## Tasks
**a)** In the poster abstract below, which years of data does the study draw on?
**b)** Condense the paragraph of the poster abstract below that begins "Although the microeconomic theory" into a short bulleted list that keeps its main facts.
**c)** According to the poster abstract below, why might minimum wage increases limit the protective effects of employment? Answer in one to three sentences.

## Page excerpt
Poster Paper: Expanding the Protective Effects of Employment: Using Restricted Data to Examine Job Compensation and Income Inequality in the New Economy

Thursday, November 2, 2017
Regency Ballroom (Hyatt Regency Chicago)

*Names in bold indicate Presenter

Leslie Hodges, University of Missouri


Income inequality is an important economic and social policy problem. Access to restricted-use data available through Federal Statistical Research Centers (RDCs) improves researchers’ abilities to measure inequality in the labor market and to identify ways in which to expand the protective effects of employment. This study uses restricted data from the Medical Expenditures Panel Survey and detailed occupation-level data from the Integrated Public Use Microdata Series from 2007 through 2013 to examine how occupational differences in wages and fringe benefits contribute to income inequality in the labor market.

Although the microeconomic theory of compensating differentials suggests that workers pay for benefits through lower wages, preliminary results suggest that occupational differences in fringe benefits do not explain occupational differences in pay. Instead, the results suggest that wage and benefits travel together, and income inequality would be greater if occupational differences in fringe benefits were taken into account. Importantly, these findings are not observed when using broad occupational categories available in the MEPS public-use data.

The primary purpose of this paper is to help policy analysts and policymakers identify where to target strategies for reducing income inequality and increasing employment protections. Additionally, this paper should spur discussion on the potential impacts of policies such as state increases in the minimum wage and increases in the availability of public and private health insurance coverage under the ACA on wages, employee benefits, and income inequality in the labor market. The sensitivity of workers’ wages and benefits to average levels of compensation in their occupations suggest that minimum wage increases might limit the protective effects of employment through reductions in benefits. On the other hand, increases in the minimum wage might lessen the economic burden on households to pay for benefits, such as health insurance coverage through the Marketplace, when they are unavailable or too expensive to obtain from an employer.

## Provided records
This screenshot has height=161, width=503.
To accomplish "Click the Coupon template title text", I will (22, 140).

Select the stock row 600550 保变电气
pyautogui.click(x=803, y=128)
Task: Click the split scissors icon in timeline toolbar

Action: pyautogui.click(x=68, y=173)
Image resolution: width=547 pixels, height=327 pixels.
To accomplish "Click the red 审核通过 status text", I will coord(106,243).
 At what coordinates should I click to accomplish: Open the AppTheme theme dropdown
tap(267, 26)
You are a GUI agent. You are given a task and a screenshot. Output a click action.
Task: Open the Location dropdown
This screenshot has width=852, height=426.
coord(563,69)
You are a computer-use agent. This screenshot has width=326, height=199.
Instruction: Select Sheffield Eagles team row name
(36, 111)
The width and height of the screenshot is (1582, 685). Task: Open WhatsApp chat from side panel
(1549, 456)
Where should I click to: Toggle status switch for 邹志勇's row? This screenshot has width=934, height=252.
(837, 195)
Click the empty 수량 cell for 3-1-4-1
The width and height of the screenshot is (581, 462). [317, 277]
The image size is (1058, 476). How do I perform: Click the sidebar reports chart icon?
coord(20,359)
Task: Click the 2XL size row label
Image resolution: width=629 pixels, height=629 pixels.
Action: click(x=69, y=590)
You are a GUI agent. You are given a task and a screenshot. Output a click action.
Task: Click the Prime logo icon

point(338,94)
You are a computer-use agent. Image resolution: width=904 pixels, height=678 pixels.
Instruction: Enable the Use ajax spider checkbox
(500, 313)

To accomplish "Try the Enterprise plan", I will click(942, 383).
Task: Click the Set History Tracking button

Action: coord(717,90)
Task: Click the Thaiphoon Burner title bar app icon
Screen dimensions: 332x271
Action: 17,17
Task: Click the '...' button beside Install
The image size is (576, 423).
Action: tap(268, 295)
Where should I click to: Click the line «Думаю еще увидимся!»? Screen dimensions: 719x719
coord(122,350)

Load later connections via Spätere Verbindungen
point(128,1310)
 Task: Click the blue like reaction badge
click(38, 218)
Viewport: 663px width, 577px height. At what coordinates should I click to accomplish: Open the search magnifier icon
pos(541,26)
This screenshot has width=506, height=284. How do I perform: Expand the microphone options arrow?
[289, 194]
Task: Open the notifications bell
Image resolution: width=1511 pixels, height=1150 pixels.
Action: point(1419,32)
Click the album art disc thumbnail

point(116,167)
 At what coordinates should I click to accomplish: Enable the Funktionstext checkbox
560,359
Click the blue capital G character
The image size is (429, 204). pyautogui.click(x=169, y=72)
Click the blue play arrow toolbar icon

## Answers for each item
**a)** 2007 through 2013.

**b)**
- The theory of compensating differentials suggests workers pay for benefits through lower wages.
- Preliminary results, however, suggest occupational differences in fringe benefits do not explain occupational differences in pay.
- Instead, wages and benefits appear to travel together, so income inequality would be greater if occupational differences in fringe benefits were counted.
- These findings do not appear when using the broad occupational categories in the MEPS public-use data.

**c)** Workers' wages and benefits are sensitive to average levels of compensation in their occupations. Because of this, minimum wage increases might lead to reductions in benefits.